Lillah Billah Lirrosul Birrosul Lilghouts bil ghouts.

Sabtu, 15 Januari 2011

IMAN : Tidak hanya dengan Ucapan

Dan sebagian di antara manusia ada yang
mengatakan: Kami beriman kepada Allah dan hari
akhir, sedangkan mereka sebenarnya tiada beriman.
Mereka hendak menipu Allah dan orang-orang yang
beriman. Padahal mereka tiada menipu kecuali
menipu pada mereka sendiri, sedangkan mereka
tidak menyadari. ” (QS. Al Baqarah: 8-9).
Jumlah ayat tentang orang-orang berian kurang
lebih empat ayat, yaitu mulai ayat 2 hingga ayat 5.
Uraian mengenai orang beriman tersebut tergolong
banyak karena untuk memberikan penerangan
kepada manusia, khususnya kepada mereka yang
mengimani Al Qur ’an tentang bagaimana agar
seseorang menjadi mukmin yang sejati.
Selanjutnya Allah SWT memberikan uraian
mengenai orang kafir jalli (Kafir yang terang-
terangan) secara singkat. Uraian tersebut hanya dua
ayat, yaitu ayat 6 dan 7. Hal ini karena kaum kafir
sangat jelas karakter dan wataknya. Mereka
sedemikian mudah dikenal sehingga cukup dengan
uraian yang singkat saja. Tanpa banyak
penyelidikan, kita bisa melihat bahwa orang-orang
semacam Abu Jahal atau Abu Lahab adalah kafir.
Karena mereka secara terang-terangan menyatakan
kekafiran mereka.
Selanjutnya, kita akan memasuki pembahasan
keterangan Allah mengenai orang munafik. Yaitu
mereka yang pada dasarnya kafir namun
menampakkan diri sebagai orang beriman. Ayat
mengenai orang munafik ini cukup banyak. Yaitu
berjumlah 13 ayat yang membentang mulai ayat 8
hingga 20 dari surat Al Baqarah ini.
Uraian mengenai kaum munafik sedemikian banyak.
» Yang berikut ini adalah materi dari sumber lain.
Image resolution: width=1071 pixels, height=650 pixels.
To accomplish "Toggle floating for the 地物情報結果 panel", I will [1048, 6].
Hal ini karena beberapa sebab.
Yang Pertama, adalah bahwa dosa munafik adalah
dosa yang sangat besar. Bahkan lebih besar dari
dosa kafir yang terang-terangan. Hal ini karena
dalam Al Qur ’an kaum munafik diancam dengan
neraka lapisan terbawah. Sementara kaum kafir
biasa tidak masuk ke dalam lapisan paling bawah.
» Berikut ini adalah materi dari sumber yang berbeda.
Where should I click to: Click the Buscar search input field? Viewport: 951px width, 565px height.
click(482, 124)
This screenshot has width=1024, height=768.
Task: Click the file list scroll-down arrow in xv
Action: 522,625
Namun di atas lapisan kaum munafik. Karena itulah
Allah menjelaskan keberadaan kaum munafik ini
secara terperinci agar manusia tidak jatuh ke dalam
jurang kemunafikan.
Yang kedua, adalah bahwa sifat-sifat munafik
tersebut sangat samar. Karena samarnya tersebut,
Rasulullah SAW menjelaskan, bahwa bisa jadi
seseorang itu melakukan shalat, berpuasa dan
bahkan menyangka dirinya seorang muslim.
Namun dalam pandangan Allah, ternyata ia seorang
munafik. Karena itulah, mengenal hal-hal yang
menyebabkan seseorang menjadi munafik
sangatlah penting agar seseorang terjaga dari sifat
munafik tersebut.
Ketiga, kerusakan yang di timbulkan oleh
kemunafikan ini sangatlah besar. Bahkan jauh lebih
besar dari mereka yang kafir secara terang-
terangan. Pada masa Rasulullah SAW, kaum
munafik nyaris bisa menimbulkan perang saudara
sesama mukmin akibat adu domba mereka. Hanya
karena pertolongan Allah-lah kaum muslimin saat itu
selamat dari perang saudara.
Upaya kaum munafik ini terus berlangsung. Namun
pada masa Khalifah Abu Bakar dan Umar, upaya
mereka terhalang. Pada masa Khalifah Utsman,
kaum munafik yang dipelopori oleh Abdullah bin
Saba ’ berhasil membuat kekacauan yang berakibat
terbunuhnya Khalifah Utsman. Pada masa Khalifah
Ali, kaum munafik menimbulkan perang Jamal yang
merenggut nyawa puluhan ribu kaum muslimin.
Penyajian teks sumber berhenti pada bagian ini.